DIBRIS

Phd Activity of ANGELA LOCORO

PhD Courses and Credits

Scuola di Dottorato in Scienze e Tecnologie per l’Informazione e la Conoscenza, Università di Genova.
  • Tecniche di Trasformazione di Spazi Vettoriali Multidimensionali per Applicazioni Statistiche
    Docente: Ing. Gabriele Moser, Dept. of Biophysical and Electronic Eng. (DIBE), Università di Genova, Italy
    esame: SOSTENUTO
  • Machine Learning
    Docente: Ing. Marco Muselli, Istituto di Elettronica e di Ingegneria dell'Informazione e delle Telecomunicazioni (I.E.I.I.T.), Sezione di Genova, Italy.
    esame: SOSTENUTO
  • Statistica e regressione non lineare
    Docente: Ing. Cristiano Cervellera (ISSIA-CNR, Genova)
    esame: SOSTENUTO
Scuola di Dottorato in Lingustica Generale, Storica, Applicata, Computazionale, e delle Lingue Moderne, Università di Pisa
  • Seminario di Linguistica Computazionale
    Docente: Prof. Alessandro Lenci
Summer School on Language, Logic and Information ESSLLI 2008
  • Modularity in logical theories and ontologies, Prof. Carsten Lutz, University of Dresden
  • Parsing beyond context-free grammars, Prof.ssa Laura Kallmeyer, University of Tubingen
  • Lexical semantics: bridging the gap between semantic theory and computational simulations, Prof. Alessandro Lenci, Università di Pisa e Marco Baroni, Center for Mind/Brain Sciences, Università di Trento
  • Logics for computation, Prof. Carlos Areces e Patrick Blackburn, INRIA Nancy Grand Est
  • The syntax-semantics interface: theoretical insights and practical implementations, Prof. Markus Egg, University of Groningen e Prof. Valia Kordoni, University of Saarland
  • Semantic relation extraction and its applications, Prof. Roxana Gjriu, University of Illinois
  • Statistical language modeling for information access, Prof. Maarten De Rijke, University of Amsterdam
  • Unification grammars, Prof. Shuly Wintner, University of Haifa

PhD Activity

The core part of my three years PhD programme was the design, implementation and experiments of ontology matching and alignment repair algorithms, as well as an analysis on ontology matching state-of-the-art tools, and the preliminary study, design and implementation of an approach using WordNet Domains for ontology and concepts classication.

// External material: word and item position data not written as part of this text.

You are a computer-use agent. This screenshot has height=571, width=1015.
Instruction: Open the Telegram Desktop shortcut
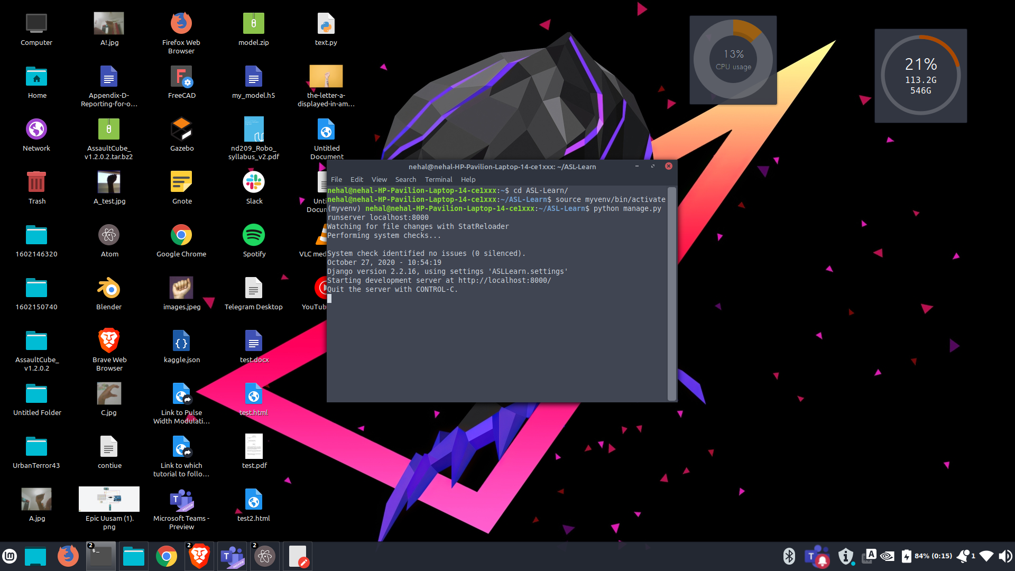tap(254, 289)
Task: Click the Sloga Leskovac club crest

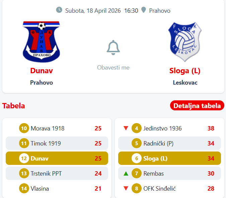Action: tap(185, 42)
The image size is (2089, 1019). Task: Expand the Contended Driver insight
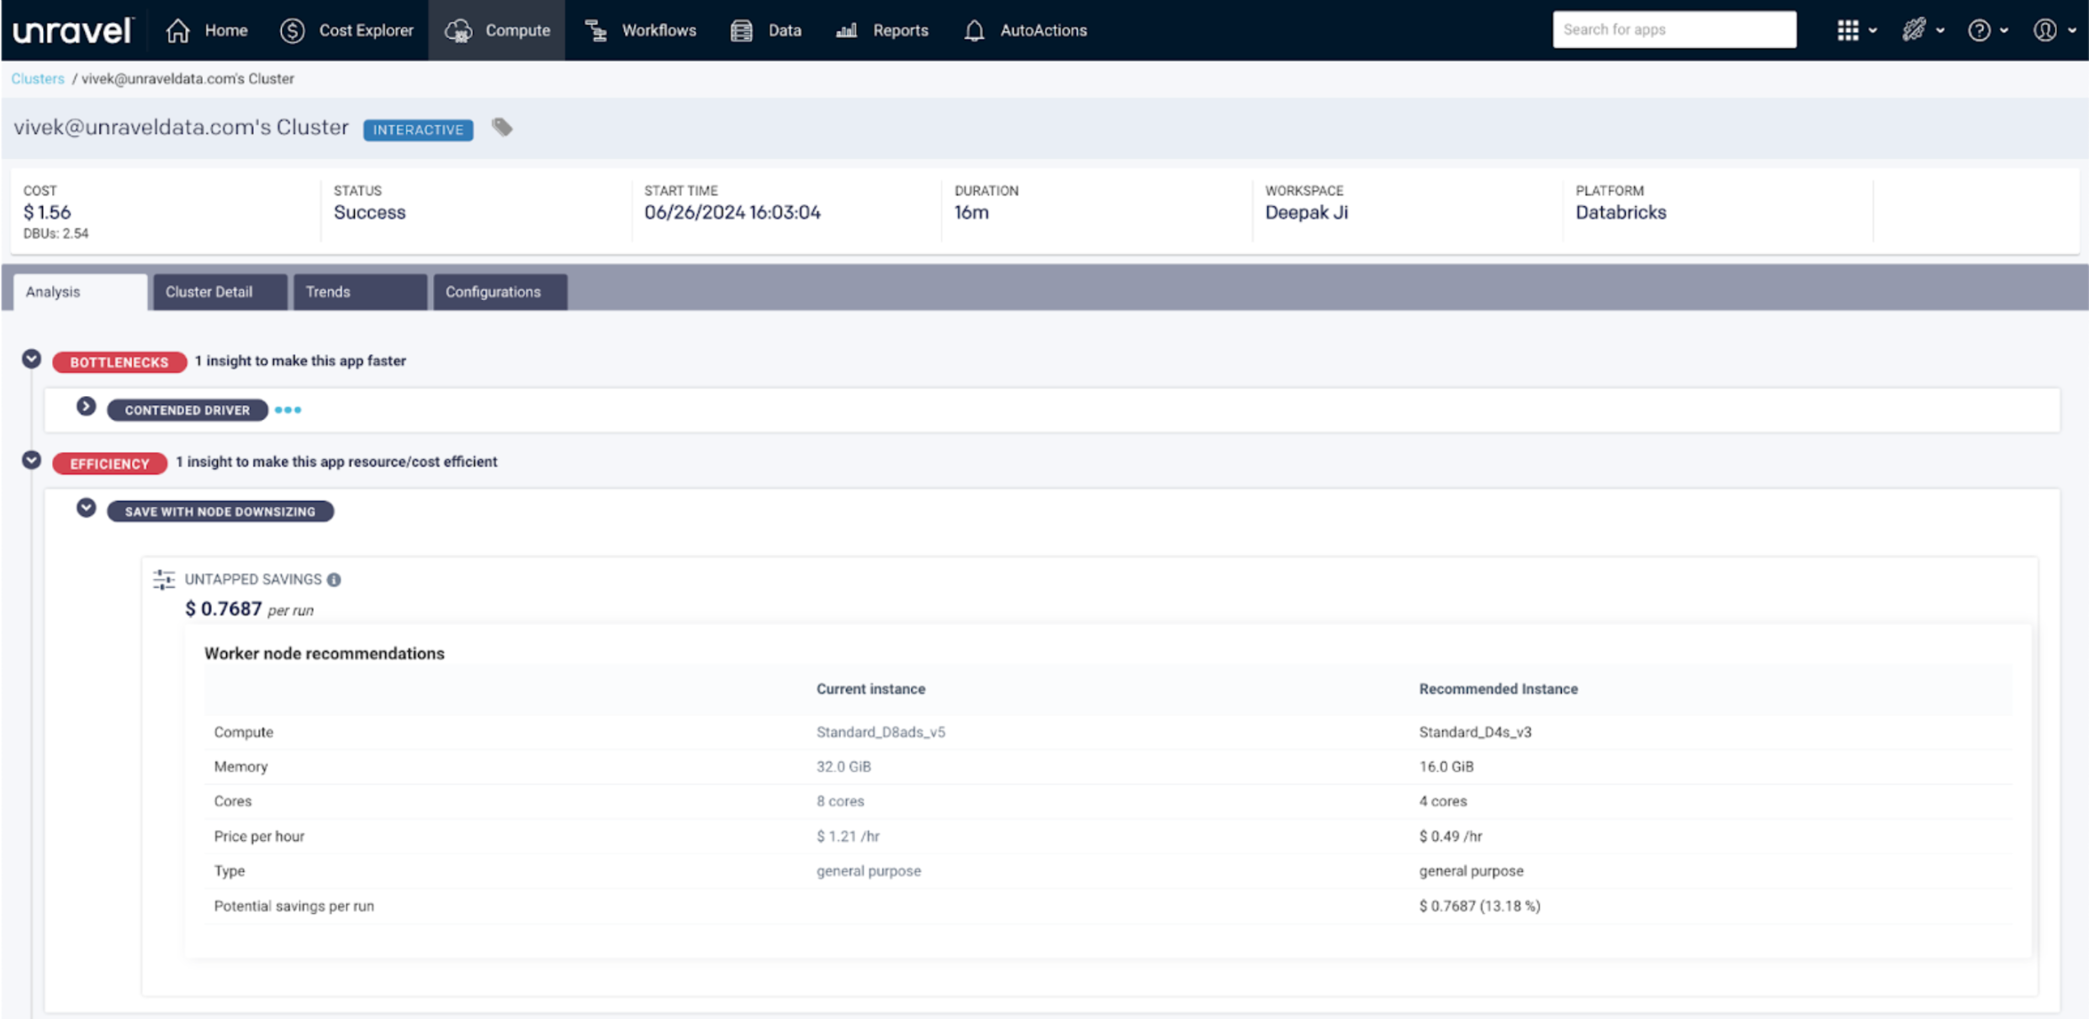click(86, 407)
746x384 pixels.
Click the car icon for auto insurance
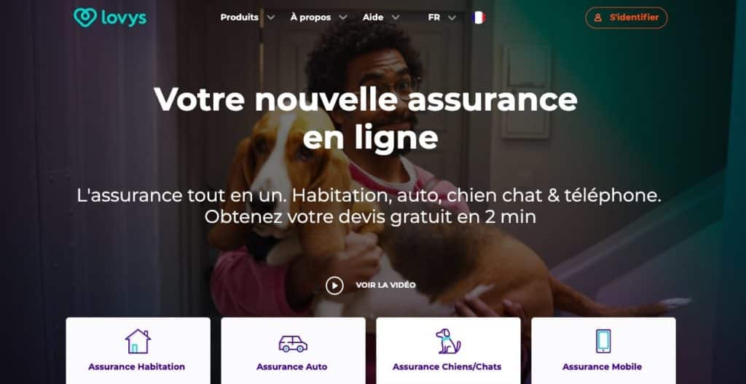click(x=293, y=343)

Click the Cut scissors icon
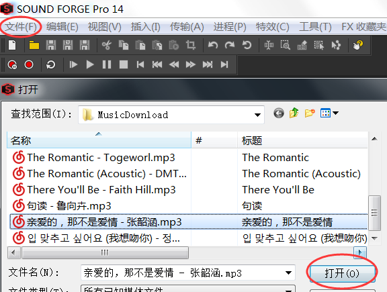click(107, 45)
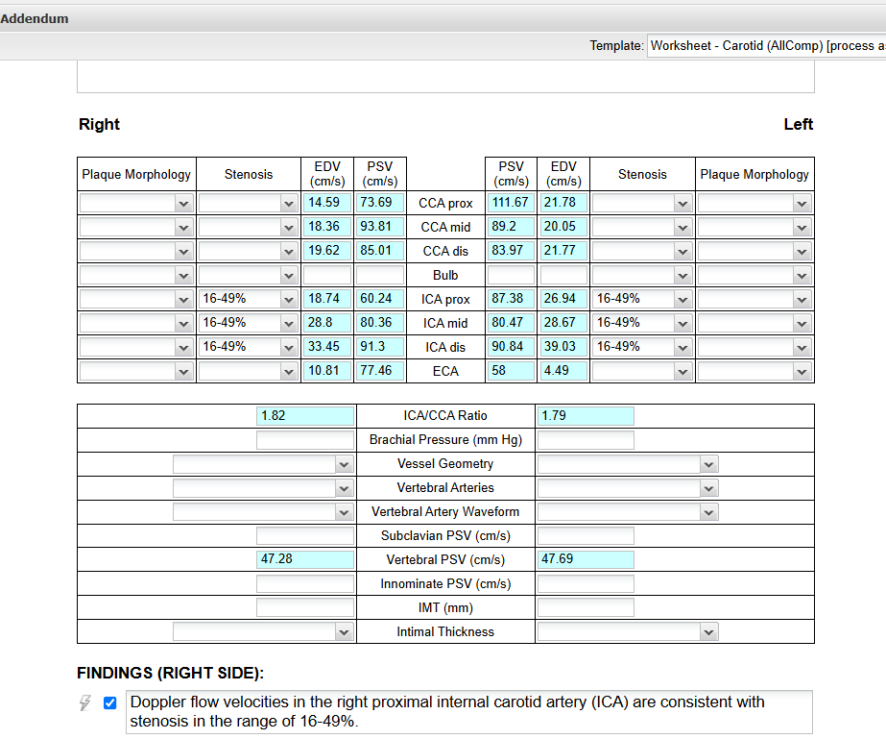Open right ICA prox Stenosis dropdown
Viewport: 886px width, 739px height.
click(x=248, y=299)
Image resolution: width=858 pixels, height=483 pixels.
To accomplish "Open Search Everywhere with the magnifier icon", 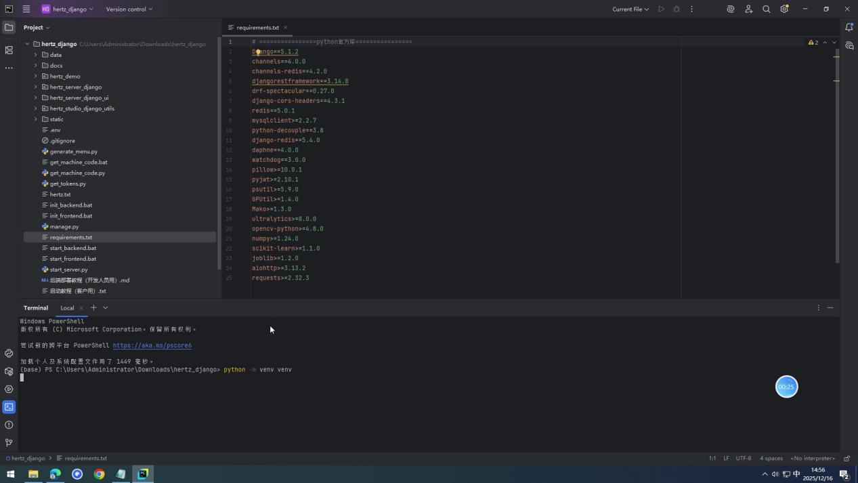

All these different approaches, not necessarily separated, have been carried out for boosting the ontology matching process and for applying it to some application scenarios, in order to demonstrate the real benefits from using them. In concrete, my activity can be summarised according to the following aspects:

  • Ontology Matching via Upper Ontologies. In many real Semantic Web applications, performing a direct alignment between two ontologies is not possible. In those cases, using a "reference ontology" as a "semantic bridge" may allow the application developer to align the two ontologies in an indirect way. Good candidates for acting as reference ontologies are Upper Ontologies, namely ontologies describing very general concepts that are the same across all domains. The study, design and implementation of ontology matching innovative methodologies using Upper Ontology and their systematic evaluation has been carried out, in order to state under which circumstances the exploitation of this background knowledge gives significant advantages with respect to other approaches that do not use it.
  • Ontology Matching and Repair via Natural Language Processing (NLP). Achieving a better accuracy in creating correspondences between ontologies is a key factor justifying Semantic Web synergies with other research fields. A thorough analysis of methods using NLP in state-of-the-art ontology matching tools has been conducted, together with two new original contributions: the first is the design and implementation of an approach based on Word Sense Disambiguation (WSD) applied on concepts before the matching operation and on semantic inconsistencies detection used for refining alignments based on inheritance and disjointness reasoning; the second refers to the design and implementation of an approach based on both WSD and Upper Ontologies and exploited for repairing mappings.
  • NLP and ontology matching: Integrated Approaches. The combination of both ontology-driven and unstructured semantic data is an emergent need in fields such as for example Social Netword Analysis. A concrete application aiming at concepts extraction from social network systems activities, such as those of tagging contents, through NLP and matching of such knowledge with domain ontologies through ontology matching, is one of the original work designed, implemented and tested during my research activity.
  • WordNet Domains for ontology and concepts classification. The use of WordNet Domains is confined in the present days to text mining field. Exploiting WordNet Domains to automatically determine the domain of ontologies and using this information as a semantic layer to pre-process ontologies before matching them, is the original idea followed, designed and implemented to obtain even more accurate semantic reasoning methodologies for ontology classification and matching.